You are wrong. NIST recommendations outline both deterministic or RBG-based construction. The 2^32 invocation limit is only for random nonce or if your deterministic construction is less than 96bits. Lots of people are doing random nonces.

https://csrc.nist.gov/pubs/sp/800/38/d/final

[kbolino]

That link says the document needs revising, specifically "to clarify the guidance in connection with the IV constructions" (NIST calls the nonce an IV). It defines GCM normatively but its non-normative recommendations are outdated.

I also don't agree with the specific claim (made or at least implied by NIST) that a single 96-bit deterministic nonce isn't limited to 2³² blocks. The counter block will wrap around regardless of how the nonce was generated, because the GCTR function that is used to compute the ciphertext and authentication tag sets CBᵢ = inc32(CBᵢ₋₁) and CB₁ = ICB = inc₃₂(J₀) with J₀ a function of the nonce and inc₃₂ only incrementing the bottom 32 bits.
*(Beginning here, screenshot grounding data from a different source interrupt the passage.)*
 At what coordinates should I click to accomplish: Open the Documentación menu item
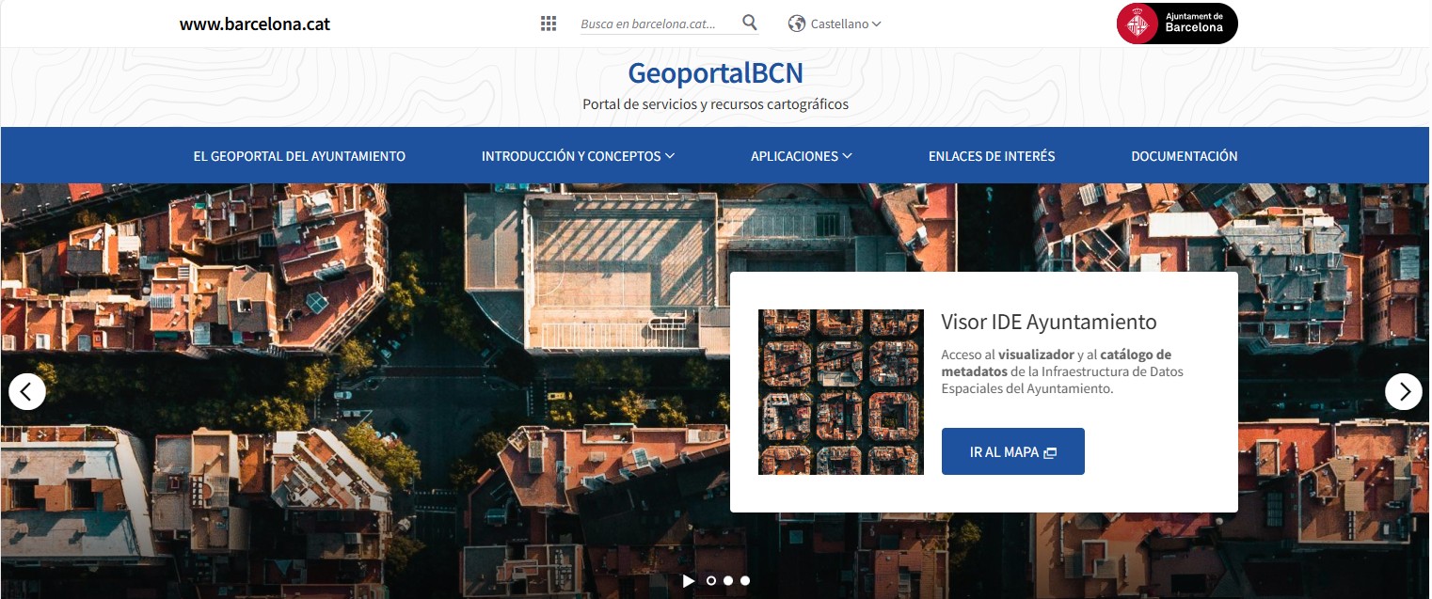tap(1185, 156)
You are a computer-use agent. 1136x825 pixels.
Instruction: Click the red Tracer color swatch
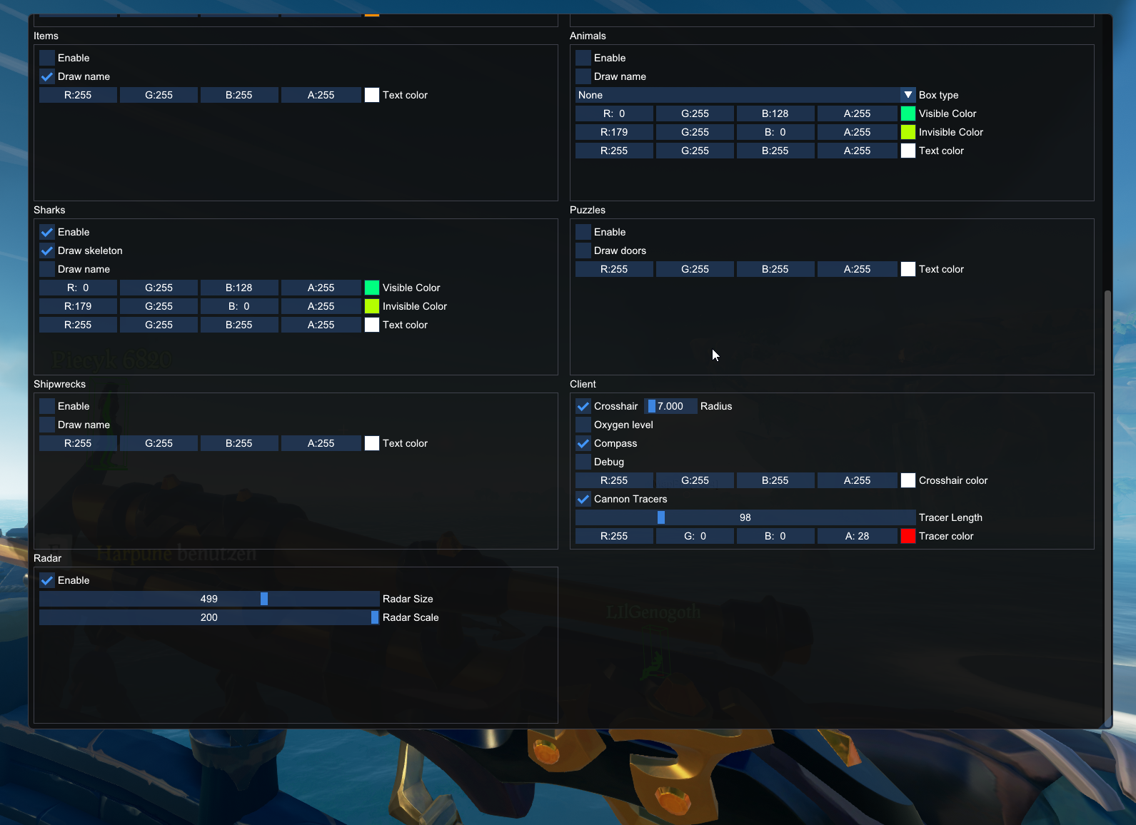908,536
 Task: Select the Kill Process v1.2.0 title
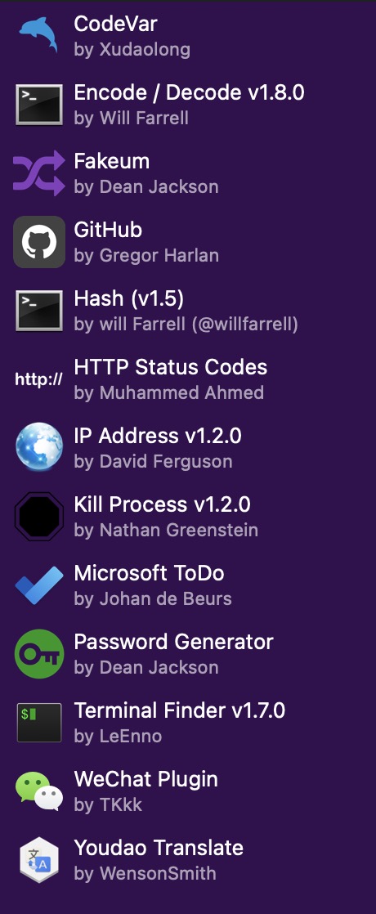click(162, 504)
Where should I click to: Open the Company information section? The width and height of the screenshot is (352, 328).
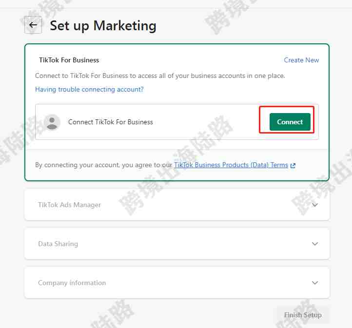pyautogui.click(x=177, y=283)
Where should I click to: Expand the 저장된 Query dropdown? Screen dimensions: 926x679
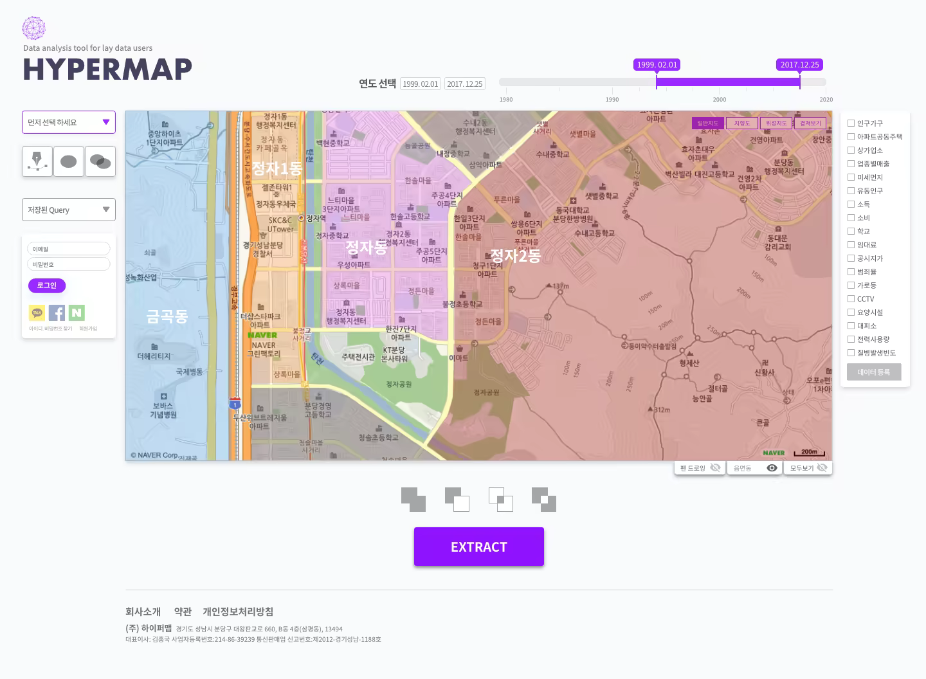[68, 209]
Modern recommendations do not make this distinction around how the nonce was generated and I see no justification made for it by NIST. Perhaps it was meant to apply to the case where a portion of the nonce was implicit and thus not sent or stored in the clear, but deterministic generation doesn't always mean partially implicit nonces and the implicit part is too small (usually 32 bits) and too easy to obtain (often derived from a hardware identifier) to provide any additional security anyway.
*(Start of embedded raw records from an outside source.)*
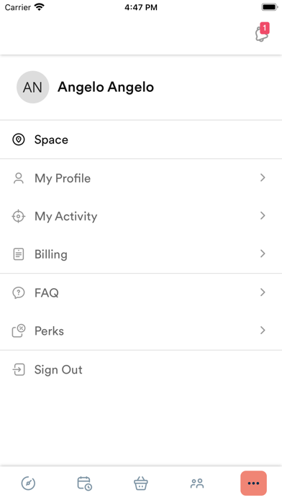
Task: Click the FAQ question bubble icon
Action: tap(19, 292)
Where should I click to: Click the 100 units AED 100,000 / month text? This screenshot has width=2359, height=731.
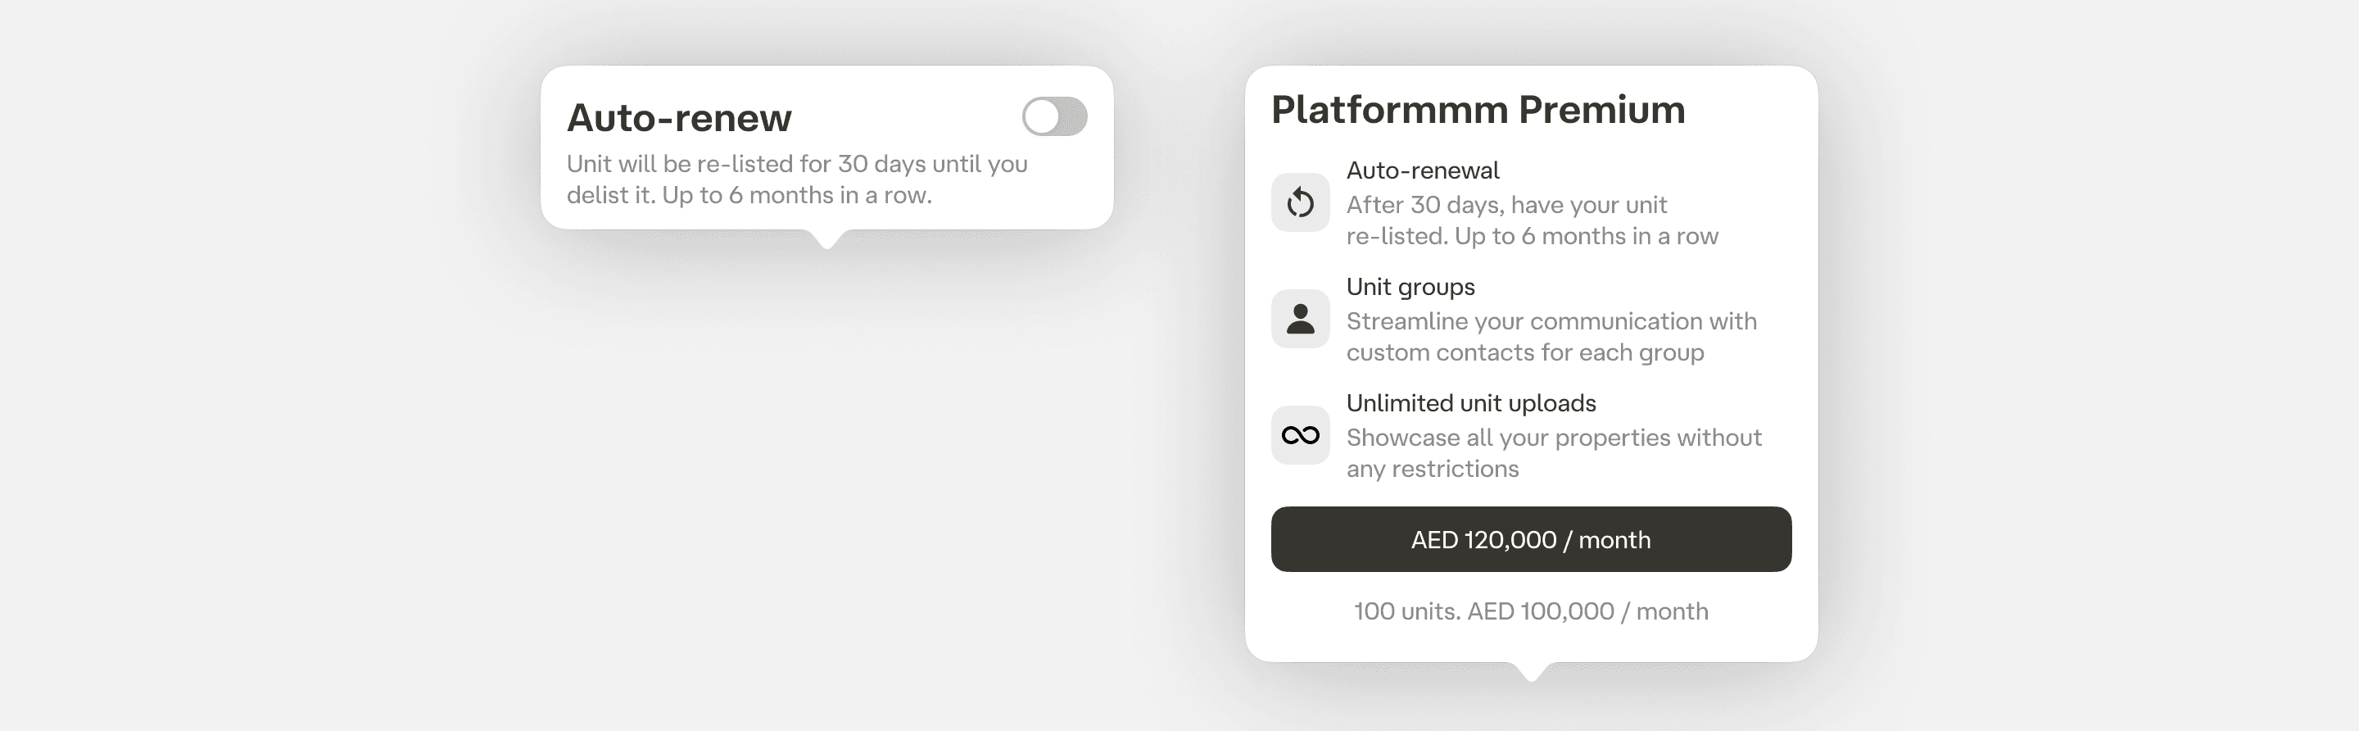pyautogui.click(x=1530, y=611)
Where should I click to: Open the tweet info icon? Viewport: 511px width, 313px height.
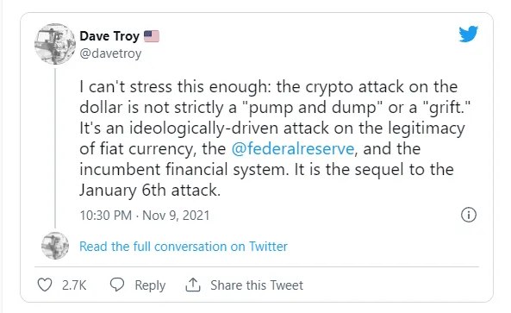pos(469,215)

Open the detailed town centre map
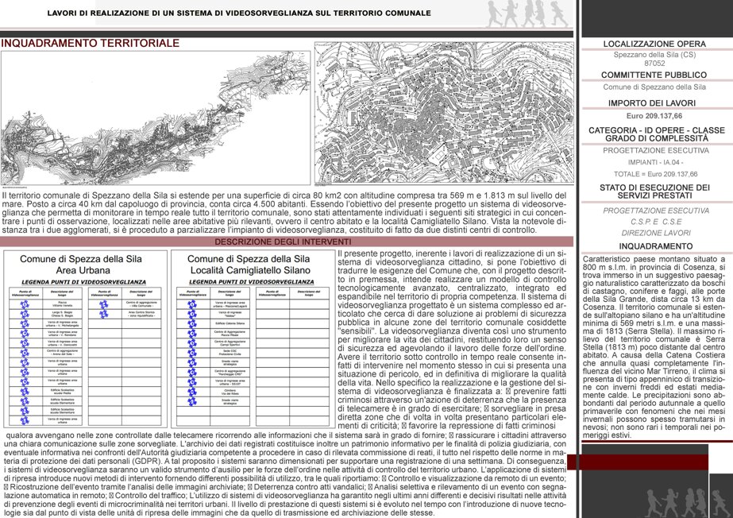tap(444, 113)
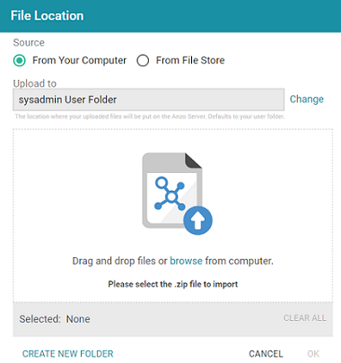Click the blue upload arrow badge

tap(197, 220)
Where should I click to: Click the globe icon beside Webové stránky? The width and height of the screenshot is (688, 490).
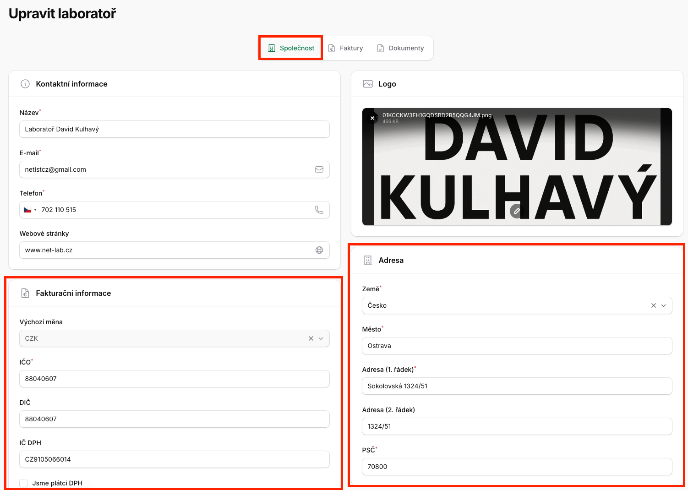click(x=319, y=250)
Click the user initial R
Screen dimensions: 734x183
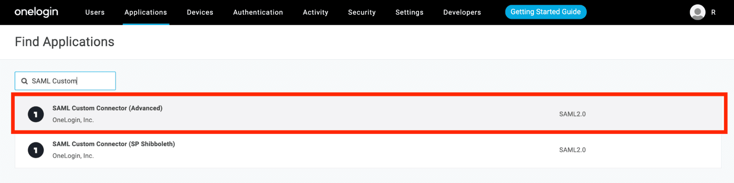(x=713, y=12)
Using any nonce lengths other than 96 bits is not recommended today, regardless of the recommendations in 2007. Shorter lengths are obviously a poor choice, but longer lengths are not always supported by implementations. Moreover, while the published standard supports various lengths (with support for <96 bits marked for removal), the invocation of the GHASH function and its effect on nonce entropy is not well studied AFAIK and all nonces other than 96 bits are fed into GHASH. Thus, one shouldn't use a nonce longer than 96 bits, which means the birthday paradox can become a real problem if the same key is used to encrypt a large number of messages, each with different nonces. A single or relatively small number of CSPRNG-generated nonces for the same key is usually okay; a lot is a problem. This problem is a major reason why AES-GCM-SIV, XChaCha20-Poly1305, and XAES-256-GCM even exist.

[kbolino]

For some elaboration on my issues with NIST recommendations, let us consider NIST's response to public comments from 2021:

NSA raised the issue of "Counter wrapping, or integer overflow, because counter is 32 bits" to which NIST replied that "WITH CURRENT COMPUTING ABILITIES [...] Counter should not overflow". I find that to be a thoroughly inadequate response. Obviously current computing capabilities can overflow a 32-bit counter. That also translates (as NSA also pointed out) to 68GB of data encrypted with the same nonce, which is still "a lot" for some use cases, but easy to exceed for other use cases in the age of terabytes and petabytes.

On the issue of nonce reuse specifically, NIST respond to NSA's concerns with 'Generate a new 96-bit nonce for each message using a cryptographically strong PRNG. Re-key at reasonably regular intervals, where "reasonably regular" is defined by how much data and how many messages are being encrypted'. I think that broadly validates what I said. However, "reasonably regular" is not actionable guidance, and it is not always possible to re-key easily.

https://csrc.nist.gov/csrc/media/projects/crypto-publication...

[kbolino]

I framed that as NIST responses to NSA concerns, but on re-reading, it seems that the table I'm quoting is entirely produced by the NSA. This doesn't really affect the substance of what I wrote with regard to technical details, but I may have misattributed statements to NIST that came from NSA.

[tptacek]

They're not wrong, and the limited nonce space in standard GCM is one of the most common problems cryptography engineers have with GCM.